## Task
Starting at the top of the entries below, set down every line exactly, please, until you reach the line with "Poslovni svijet (86, 151)", which is included too.

(Stored items)
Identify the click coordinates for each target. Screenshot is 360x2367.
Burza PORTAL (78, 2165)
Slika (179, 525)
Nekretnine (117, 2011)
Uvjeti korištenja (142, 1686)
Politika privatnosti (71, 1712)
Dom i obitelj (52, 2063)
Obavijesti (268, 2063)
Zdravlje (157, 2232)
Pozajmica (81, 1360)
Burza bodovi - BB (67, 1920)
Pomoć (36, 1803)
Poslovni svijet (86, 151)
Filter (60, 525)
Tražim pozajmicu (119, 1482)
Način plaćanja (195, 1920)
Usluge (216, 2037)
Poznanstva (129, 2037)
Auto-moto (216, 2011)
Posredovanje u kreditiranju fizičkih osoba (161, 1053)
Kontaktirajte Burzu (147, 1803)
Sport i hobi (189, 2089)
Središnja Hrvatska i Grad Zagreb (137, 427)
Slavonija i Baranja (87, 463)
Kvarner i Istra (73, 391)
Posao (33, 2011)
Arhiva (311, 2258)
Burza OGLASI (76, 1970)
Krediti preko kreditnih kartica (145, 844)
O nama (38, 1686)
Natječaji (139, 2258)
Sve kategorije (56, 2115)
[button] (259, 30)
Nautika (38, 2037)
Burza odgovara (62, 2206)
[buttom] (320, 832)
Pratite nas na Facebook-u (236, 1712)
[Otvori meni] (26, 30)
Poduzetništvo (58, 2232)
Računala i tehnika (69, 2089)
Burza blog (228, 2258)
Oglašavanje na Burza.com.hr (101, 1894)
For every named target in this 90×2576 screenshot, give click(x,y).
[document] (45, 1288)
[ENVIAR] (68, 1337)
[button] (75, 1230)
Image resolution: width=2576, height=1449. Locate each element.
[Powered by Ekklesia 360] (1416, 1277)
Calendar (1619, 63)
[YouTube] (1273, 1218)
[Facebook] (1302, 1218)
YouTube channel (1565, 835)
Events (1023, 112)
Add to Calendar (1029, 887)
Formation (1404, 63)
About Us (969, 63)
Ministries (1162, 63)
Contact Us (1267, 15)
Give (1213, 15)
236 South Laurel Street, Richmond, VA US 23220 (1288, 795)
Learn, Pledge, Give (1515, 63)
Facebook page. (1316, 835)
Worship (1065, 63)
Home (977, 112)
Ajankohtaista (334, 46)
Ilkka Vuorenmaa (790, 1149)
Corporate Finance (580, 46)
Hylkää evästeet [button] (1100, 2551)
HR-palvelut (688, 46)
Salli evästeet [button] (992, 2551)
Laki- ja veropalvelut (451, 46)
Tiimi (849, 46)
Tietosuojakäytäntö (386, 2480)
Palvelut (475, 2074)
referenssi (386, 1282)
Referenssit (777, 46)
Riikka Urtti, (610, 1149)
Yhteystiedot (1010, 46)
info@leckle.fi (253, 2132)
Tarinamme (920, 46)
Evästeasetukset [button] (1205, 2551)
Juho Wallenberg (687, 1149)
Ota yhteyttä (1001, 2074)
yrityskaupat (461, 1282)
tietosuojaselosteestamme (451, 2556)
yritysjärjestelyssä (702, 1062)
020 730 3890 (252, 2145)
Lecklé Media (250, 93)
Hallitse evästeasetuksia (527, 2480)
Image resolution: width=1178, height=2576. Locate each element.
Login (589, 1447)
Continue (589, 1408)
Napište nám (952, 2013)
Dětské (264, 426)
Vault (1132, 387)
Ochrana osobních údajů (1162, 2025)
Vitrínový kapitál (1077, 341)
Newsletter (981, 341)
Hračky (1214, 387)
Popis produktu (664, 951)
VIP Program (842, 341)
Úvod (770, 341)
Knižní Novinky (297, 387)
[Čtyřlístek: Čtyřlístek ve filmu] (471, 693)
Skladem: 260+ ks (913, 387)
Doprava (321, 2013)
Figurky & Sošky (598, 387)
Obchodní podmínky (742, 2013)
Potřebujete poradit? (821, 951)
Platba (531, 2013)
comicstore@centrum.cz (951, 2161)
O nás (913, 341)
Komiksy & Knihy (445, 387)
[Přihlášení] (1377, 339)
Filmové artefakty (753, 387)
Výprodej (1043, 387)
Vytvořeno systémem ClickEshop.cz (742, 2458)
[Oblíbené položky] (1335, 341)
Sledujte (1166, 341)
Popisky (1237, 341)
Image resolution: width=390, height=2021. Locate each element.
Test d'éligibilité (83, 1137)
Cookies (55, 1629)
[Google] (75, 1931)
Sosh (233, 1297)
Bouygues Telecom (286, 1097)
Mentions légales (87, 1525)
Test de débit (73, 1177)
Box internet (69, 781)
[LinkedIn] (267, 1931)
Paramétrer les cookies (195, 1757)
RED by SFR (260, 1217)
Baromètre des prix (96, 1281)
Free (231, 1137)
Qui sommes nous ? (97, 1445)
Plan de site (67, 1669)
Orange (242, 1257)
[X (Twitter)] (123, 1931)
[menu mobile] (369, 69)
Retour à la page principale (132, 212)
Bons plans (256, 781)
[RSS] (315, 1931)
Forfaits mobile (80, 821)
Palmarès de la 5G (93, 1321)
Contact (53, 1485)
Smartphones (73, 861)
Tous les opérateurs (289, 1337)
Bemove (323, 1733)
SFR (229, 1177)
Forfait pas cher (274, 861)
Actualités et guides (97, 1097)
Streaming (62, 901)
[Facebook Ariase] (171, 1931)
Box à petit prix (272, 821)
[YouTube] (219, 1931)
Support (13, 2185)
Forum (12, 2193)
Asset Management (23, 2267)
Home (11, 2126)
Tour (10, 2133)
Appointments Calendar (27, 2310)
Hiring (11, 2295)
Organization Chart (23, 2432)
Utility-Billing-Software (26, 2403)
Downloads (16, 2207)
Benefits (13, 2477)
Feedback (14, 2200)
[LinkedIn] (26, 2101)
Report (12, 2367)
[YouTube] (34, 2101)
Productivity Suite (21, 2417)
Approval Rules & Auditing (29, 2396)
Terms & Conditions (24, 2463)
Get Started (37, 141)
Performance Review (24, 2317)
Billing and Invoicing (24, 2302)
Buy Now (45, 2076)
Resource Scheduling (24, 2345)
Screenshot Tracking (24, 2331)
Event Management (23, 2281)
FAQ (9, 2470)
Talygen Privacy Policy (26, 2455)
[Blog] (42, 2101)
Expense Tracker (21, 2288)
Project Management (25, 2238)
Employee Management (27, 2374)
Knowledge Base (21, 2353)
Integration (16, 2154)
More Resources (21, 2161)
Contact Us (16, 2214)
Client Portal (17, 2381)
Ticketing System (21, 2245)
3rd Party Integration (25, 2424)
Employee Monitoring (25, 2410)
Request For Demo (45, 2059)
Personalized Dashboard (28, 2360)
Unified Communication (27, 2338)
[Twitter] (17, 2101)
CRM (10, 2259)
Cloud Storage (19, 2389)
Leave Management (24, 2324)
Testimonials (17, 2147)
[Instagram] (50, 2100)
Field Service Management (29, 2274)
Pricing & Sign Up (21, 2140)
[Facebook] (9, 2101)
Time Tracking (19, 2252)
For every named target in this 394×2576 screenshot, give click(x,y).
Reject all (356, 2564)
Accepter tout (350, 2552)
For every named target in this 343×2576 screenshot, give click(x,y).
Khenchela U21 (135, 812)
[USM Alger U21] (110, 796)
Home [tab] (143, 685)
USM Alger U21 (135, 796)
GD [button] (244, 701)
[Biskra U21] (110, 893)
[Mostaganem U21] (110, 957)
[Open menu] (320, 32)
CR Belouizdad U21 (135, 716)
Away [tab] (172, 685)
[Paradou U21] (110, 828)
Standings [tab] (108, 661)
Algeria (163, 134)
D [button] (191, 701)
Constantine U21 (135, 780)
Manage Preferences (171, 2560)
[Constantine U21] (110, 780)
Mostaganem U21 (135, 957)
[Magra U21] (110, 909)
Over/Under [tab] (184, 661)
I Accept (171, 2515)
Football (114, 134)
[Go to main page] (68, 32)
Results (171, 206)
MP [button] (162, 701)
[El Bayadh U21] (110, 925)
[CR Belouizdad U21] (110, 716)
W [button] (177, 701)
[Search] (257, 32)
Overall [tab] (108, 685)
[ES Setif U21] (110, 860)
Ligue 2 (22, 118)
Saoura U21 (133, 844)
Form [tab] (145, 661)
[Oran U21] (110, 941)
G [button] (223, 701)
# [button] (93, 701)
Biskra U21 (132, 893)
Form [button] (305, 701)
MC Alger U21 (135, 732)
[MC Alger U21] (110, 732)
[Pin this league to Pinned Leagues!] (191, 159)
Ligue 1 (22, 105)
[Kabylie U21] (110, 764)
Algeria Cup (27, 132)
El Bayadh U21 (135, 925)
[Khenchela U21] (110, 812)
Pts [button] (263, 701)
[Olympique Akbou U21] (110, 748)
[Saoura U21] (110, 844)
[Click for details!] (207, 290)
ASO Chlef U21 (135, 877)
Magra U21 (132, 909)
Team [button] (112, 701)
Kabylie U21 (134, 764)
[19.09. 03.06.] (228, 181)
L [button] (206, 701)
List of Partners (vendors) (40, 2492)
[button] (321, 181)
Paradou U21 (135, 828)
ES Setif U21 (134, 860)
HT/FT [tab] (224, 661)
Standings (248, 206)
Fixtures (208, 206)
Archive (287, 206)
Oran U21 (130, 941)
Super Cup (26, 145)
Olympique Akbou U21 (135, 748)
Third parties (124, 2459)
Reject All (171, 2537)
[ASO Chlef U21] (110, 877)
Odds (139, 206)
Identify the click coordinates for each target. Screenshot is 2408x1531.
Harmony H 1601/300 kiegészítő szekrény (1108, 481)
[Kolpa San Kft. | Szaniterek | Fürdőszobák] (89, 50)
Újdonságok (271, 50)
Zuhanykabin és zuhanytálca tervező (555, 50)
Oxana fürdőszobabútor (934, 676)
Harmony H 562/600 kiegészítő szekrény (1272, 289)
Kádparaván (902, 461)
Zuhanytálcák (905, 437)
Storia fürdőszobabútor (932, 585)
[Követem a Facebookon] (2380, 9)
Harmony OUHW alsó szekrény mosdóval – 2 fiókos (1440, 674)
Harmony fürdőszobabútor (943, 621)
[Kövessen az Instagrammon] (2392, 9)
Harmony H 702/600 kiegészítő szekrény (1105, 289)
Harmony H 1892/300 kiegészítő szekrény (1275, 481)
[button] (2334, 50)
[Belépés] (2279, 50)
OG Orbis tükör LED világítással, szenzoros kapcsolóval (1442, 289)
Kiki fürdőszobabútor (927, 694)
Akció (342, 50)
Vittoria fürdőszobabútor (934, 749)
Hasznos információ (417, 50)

## Task solution
Identify the click coordinates for each target. Screenshot is 360x2367.
Burza PORTAL (78, 2165)
Slika (179, 525)
Nekretnine (117, 2011)
Uvjeti korištenja (142, 1686)
Politika privatnosti (71, 1712)
Dom i obitelj (52, 2063)
Obavijesti (268, 2063)
Zdravlje (157, 2232)
Pozajmica (81, 1360)
Burza bodovi - BB (67, 1920)
Pomoć (36, 1803)
Poslovni svijet (86, 151)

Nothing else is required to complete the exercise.